Lalu bagaimana menanggapi rencana penutupan PT SEI? Jika benar industri Jepang memiliki proses institusionalisasi yang kuat dan mengakar atas industri domestik, maka bisa diasumsikan, keputusan untuk menutup atau memindahkan PT SEI diambil atas alasan yang amat mendasar dan kompleks.
Tentu saja, bisa disebut sederet persoalan, mulai dari soal ketenagakerjaan, kepabeanan, pajak, penyelundupan dan sebagainya. Tetapi harus diingat, terhadap situasi obyektif yang sama, ada respons subyektif berbeda yang bisa diambil. Contohnya, dalam situasi yang sama, baru-baru ini para pengusaha Perancis justru berbondong-bondong ke Indonesia untuk berinvestasi. Namun, kenyataan ini juga akan berbalik arah jika kerusakan lingkungan bisnis sudah meresap pada struktur yang paling dalam dan tidak kentara pada permukaannya (deep structure).

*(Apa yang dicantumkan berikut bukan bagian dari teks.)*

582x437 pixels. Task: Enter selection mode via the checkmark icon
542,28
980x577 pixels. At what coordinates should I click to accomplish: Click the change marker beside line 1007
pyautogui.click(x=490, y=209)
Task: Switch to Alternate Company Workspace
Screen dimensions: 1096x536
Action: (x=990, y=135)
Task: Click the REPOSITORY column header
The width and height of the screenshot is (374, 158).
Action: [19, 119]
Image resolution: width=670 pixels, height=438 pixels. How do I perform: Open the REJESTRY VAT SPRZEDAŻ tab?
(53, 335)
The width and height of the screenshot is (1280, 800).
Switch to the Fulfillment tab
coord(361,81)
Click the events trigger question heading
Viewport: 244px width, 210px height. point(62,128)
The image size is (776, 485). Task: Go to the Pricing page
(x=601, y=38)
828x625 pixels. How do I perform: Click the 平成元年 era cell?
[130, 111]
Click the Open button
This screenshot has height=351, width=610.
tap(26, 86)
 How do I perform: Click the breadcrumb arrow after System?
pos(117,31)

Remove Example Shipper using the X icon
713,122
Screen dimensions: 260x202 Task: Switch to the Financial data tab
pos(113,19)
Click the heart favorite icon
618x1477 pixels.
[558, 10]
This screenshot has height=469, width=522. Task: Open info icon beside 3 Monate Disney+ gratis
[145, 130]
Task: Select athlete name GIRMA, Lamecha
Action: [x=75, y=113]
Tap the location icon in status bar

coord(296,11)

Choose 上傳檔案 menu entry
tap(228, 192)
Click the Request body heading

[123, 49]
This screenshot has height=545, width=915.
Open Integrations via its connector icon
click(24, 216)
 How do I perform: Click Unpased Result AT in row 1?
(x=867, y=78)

Oleh karena itu, hal yang lebih mendesak dipikirkan kini adalah mengubah struktur lingkungan bisnis sampai akar-akarnya. Menyangkut oportunisme misalnya, bagaimana para investor asing tidak berperilaku oportunis bila pemerintah dan wakil rakyat saja bersikap oportunis.
Negeri ini sudah mirip kapal yang sedang karam sehingga masing-masing berupaya menyelamatkan diri sendiri, sambil tak segan mencederai orang di sekitarnya. Inilah saat paling tepat bagi para pelaku bisnis untuk berperilaku oportunis. Kita sendiri lalu tak punya cukup energi untuk menangkap makhluk oportunis itu, karena dasar seluruh gerakan mengarah pada muara yang sama yaitu merebutkan posisi dan kekuasaan.
Akhirnya, masalah-masalah ini akan menjadi hal yang bersifat business as usual (seakan tak terjadi apa-apa), bila berhadapan dengan pertarungan kekuasaan, apalagi menjelang tahun 2004 nanti. Jadi, bila akhirnya PT SEI harus pergi juga, itu adalah bagian dari harga yang harus dibayar. Bagaimana pun perebutan kekuasaan bukan makan siang yang gratis!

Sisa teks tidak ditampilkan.